Efektifitas Strategi Pengendalian Wake-effect dalam Memaksimalkan Produksi Daya Ladang Turbin Angin

  • Kurniawan Institut Teknologi Nasional Yogyakarta
  • Hasanudin Institut Teknologi Nasional Yogyakarta
  • Agus Dwiyanto Institut Teknologi Nasional Yogyakarta
  • Rivanda Tyaksa Putra Institut Teknologi Nasional Yogyakarta
Keywords: Wake-effect, Yaw-offset, pitch, Tip-speed-ratio, Wind Turbine Farm

Abstract

The wake effect is an aerodynamic interaction between turbines in a wind farm, where wind flow is blocked by turbines ahead, leading to a total power loss of 10-25%. The wake effect can be controlled by adjusting the yaw-offset angle, pitch angle, tip-speed ratio, or a combination of these strategies. This research aims to compare and determine the most effective control strategy to maximize total wind farm power production. The method involves analyzing and simulating various control strategies to reduce the wake effect. A Gaussian wake-effect model is used to simulate wind flow patterns, turbine interactions, and total wind farm power.

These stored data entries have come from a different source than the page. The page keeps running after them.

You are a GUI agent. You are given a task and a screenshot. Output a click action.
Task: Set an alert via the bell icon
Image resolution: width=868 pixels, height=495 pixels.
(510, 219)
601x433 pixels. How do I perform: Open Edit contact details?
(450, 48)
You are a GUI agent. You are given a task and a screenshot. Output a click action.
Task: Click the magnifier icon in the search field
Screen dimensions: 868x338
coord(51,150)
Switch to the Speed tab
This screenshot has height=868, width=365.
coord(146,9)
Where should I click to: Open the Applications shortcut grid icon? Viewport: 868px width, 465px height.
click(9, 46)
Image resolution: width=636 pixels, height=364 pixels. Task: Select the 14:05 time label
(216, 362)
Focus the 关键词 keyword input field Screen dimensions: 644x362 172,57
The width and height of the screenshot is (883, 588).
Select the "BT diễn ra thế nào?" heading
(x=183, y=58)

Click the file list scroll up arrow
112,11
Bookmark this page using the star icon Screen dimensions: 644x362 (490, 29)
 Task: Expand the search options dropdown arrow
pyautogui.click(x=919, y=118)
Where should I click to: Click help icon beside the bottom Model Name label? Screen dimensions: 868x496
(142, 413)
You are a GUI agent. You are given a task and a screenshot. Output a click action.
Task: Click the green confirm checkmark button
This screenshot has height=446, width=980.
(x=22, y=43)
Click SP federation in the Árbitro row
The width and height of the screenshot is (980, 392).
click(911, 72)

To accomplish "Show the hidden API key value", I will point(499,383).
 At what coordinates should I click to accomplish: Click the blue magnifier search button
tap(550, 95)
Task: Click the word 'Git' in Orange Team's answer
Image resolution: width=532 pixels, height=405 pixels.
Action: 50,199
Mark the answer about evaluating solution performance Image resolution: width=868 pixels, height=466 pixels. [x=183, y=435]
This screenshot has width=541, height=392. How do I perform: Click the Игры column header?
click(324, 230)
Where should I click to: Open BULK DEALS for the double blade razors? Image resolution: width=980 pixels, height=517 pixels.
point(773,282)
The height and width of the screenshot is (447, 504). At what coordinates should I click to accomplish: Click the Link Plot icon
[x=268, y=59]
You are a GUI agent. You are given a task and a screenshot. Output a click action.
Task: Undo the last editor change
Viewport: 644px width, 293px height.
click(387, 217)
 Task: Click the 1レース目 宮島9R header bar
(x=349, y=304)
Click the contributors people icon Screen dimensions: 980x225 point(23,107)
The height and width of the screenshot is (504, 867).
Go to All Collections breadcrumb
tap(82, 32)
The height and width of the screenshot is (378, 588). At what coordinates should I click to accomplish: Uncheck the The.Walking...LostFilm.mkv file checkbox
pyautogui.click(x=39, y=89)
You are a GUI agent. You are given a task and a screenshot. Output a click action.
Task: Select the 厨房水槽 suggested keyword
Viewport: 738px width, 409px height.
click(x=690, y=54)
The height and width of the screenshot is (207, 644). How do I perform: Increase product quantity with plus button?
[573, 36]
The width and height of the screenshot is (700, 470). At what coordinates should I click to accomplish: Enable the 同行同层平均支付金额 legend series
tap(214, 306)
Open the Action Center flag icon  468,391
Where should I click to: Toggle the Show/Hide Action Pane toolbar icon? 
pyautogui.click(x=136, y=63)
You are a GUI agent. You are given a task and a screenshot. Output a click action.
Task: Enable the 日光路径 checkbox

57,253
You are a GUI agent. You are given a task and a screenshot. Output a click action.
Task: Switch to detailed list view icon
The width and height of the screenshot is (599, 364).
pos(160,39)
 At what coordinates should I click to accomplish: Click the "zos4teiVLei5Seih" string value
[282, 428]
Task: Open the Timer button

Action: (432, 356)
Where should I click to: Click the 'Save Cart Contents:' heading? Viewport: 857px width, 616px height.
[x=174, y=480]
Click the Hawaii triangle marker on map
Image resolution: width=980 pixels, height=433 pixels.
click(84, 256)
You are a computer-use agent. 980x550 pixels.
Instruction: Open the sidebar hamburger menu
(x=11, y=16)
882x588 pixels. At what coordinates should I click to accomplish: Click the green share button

Data is generated from simulations under wind speeds of 3 m/s and 10 m/s, and turbine spacing of 7D and 12D. Results show that total wind farm power production increased by 11.41%, 2.21%, 0.00%, and 12.70% for yaw-offset angle, pitch angle, tip-speed ratio, and a combination of the three, respectively. The study identifies the combination of these parameters as the most effective strategy for reducing the wake effect. Proper wake-effect control can significantly boost total wind farm power production, with broader potential applications for commercial wind farms in the future.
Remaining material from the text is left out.